§ **WORK TO COMPLETE**
Provide the entries once more, identical in every word.

§ **Recorded data**

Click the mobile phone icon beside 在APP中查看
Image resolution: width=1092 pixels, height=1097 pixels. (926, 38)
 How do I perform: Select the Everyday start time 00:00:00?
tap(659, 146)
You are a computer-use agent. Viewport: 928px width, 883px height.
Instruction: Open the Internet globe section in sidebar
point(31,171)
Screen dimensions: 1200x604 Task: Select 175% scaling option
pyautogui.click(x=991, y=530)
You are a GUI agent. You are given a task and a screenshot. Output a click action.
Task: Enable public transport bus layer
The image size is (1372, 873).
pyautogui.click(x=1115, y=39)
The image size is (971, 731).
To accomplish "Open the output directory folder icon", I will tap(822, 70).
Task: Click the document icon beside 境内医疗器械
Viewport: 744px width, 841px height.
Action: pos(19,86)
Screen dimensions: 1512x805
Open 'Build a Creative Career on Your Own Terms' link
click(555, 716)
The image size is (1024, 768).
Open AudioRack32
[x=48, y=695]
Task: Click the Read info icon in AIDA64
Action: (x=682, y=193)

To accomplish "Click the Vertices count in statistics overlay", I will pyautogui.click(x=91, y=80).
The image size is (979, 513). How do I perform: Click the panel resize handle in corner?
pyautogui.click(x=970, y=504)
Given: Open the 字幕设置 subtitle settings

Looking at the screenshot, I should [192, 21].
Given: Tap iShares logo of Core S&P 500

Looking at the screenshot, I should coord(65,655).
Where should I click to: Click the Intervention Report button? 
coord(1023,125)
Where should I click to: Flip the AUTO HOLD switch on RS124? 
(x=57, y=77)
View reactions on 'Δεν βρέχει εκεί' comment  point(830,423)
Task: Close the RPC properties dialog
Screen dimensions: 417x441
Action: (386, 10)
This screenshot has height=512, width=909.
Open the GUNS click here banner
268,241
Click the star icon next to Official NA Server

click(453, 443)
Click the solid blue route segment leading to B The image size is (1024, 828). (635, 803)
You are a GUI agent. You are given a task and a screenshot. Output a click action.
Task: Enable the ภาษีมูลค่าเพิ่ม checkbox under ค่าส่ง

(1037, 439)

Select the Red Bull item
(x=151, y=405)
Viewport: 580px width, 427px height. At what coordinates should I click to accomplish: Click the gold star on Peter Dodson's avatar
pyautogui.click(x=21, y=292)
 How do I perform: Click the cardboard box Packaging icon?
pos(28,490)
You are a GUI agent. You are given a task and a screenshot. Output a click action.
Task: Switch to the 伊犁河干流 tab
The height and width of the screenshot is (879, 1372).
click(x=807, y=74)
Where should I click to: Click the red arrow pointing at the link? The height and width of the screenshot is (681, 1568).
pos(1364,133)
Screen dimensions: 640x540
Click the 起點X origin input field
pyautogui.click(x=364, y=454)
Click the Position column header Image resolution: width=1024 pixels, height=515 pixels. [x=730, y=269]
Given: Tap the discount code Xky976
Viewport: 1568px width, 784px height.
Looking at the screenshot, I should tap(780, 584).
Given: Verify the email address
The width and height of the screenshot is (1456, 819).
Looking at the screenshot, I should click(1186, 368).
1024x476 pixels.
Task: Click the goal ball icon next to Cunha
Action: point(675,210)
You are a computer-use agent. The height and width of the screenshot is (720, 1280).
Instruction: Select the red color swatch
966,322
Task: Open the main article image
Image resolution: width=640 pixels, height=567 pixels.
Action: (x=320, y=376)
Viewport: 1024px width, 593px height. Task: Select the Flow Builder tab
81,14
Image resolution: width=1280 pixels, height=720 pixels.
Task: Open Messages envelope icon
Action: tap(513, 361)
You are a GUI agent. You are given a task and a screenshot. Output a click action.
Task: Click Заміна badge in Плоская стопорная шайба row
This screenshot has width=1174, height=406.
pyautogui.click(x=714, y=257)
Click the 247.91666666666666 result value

§ **RESPONSE AREA**
Click the mobile phone icon beside 在APP中查看
Image resolution: width=1092 pixels, height=1097 pixels. (926, 38)
 How do I perform: Select the Everyday start time 00:00:00?
tap(659, 146)
You are a computer-use agent. Viewport: 928px width, 883px height.
Instruction: Open the Internet globe section in sidebar
point(31,171)
Screen dimensions: 1200x604 Task: Select 175% scaling option
pyautogui.click(x=991, y=530)
You are a GUI agent. You are given a task and a screenshot. Output a click action.
Task: Enable public transport bus layer
The image size is (1372, 873).
pyautogui.click(x=1115, y=39)
The image size is (971, 731).
To accomplish "Open the output directory folder icon", I will tap(822, 70).
Task: Click the document icon beside 境内医疗器械
Viewport: 744px width, 841px height.
Action: pos(19,86)
Screen dimensions: 1512x805
Open 'Build a Creative Career on Your Own Terms' link
click(555, 716)
The image size is (1024, 768).
Open AudioRack32
[x=48, y=695]
Task: Click the Read info icon in AIDA64
Action: (x=682, y=193)

To accomplish "Click the Vertices count in statistics overlay", I will pyautogui.click(x=91, y=80).
The image size is (979, 513). How do I perform: Click the panel resize handle in corner?
pyautogui.click(x=970, y=504)
Given: Open the 字幕设置 subtitle settings

Looking at the screenshot, I should [192, 21].
Given: Tap iShares logo of Core S&P 500

Looking at the screenshot, I should coord(65,655).
Where should I click to: Click the Intervention Report button? 
coord(1023,125)
Where should I click to: Flip the AUTO HOLD switch on RS124? 
(x=57, y=77)
View reactions on 'Δεν βρέχει εκεί' comment  point(830,423)
Task: Close the RPC properties dialog
Screen dimensions: 417x441
Action: (386, 10)
This screenshot has height=512, width=909.
Open the GUNS click here banner
268,241
Click the star icon next to Official NA Server

click(453, 443)
Click the solid blue route segment leading to B The image size is (1024, 828). (635, 803)
You are a GUI agent. You are given a task and a screenshot. Output a click action.
Task: Enable the ภาษีมูลค่าเพิ่ม checkbox under ค่าส่ง

(1037, 439)

Select the Red Bull item
(x=151, y=405)
Viewport: 580px width, 427px height. At what coordinates should I click to accomplish: Click the gold star on Peter Dodson's avatar
pyautogui.click(x=21, y=292)
 How do I perform: Click the cardboard box Packaging icon?
pos(28,490)
You are a GUI agent. You are given a task and a screenshot. Output a click action.
Task: Switch to the 伊犁河干流 tab
The height and width of the screenshot is (879, 1372).
click(x=807, y=74)
Where should I click to: Click the red arrow pointing at the link? The height and width of the screenshot is (681, 1568).
pos(1364,133)
Screen dimensions: 640x540
Click the 起點X origin input field
pyautogui.click(x=364, y=454)
Click the Position column header Image resolution: width=1024 pixels, height=515 pixels. [x=730, y=269]
Given: Tap the discount code Xky976
Viewport: 1568px width, 784px height.
Looking at the screenshot, I should tap(780, 584).
Given: Verify the email address
The width and height of the screenshot is (1456, 819).
Looking at the screenshot, I should click(1186, 368).
1024x476 pixels.
Task: Click the goal ball icon next to Cunha
Action: point(675,210)
You are a computer-use agent. The height and width of the screenshot is (720, 1280).
Instruction: Select the red color swatch
966,322
Task: Open the main article image
Image resolution: width=640 pixels, height=567 pixels.
Action: (x=320, y=376)
Viewport: 1024px width, 593px height. Task: Select the Flow Builder tab
81,14
Image resolution: width=1280 pixels, height=720 pixels.
Task: Open Messages envelope icon
Action: tap(513, 361)
You are a GUI agent. You are given a task and a screenshot. Output a click action.
Task: Click Заміна badge in Плоская стопорная шайба row
This screenshot has width=1174, height=406.
pyautogui.click(x=714, y=257)
Click the 247.91666666666666 result value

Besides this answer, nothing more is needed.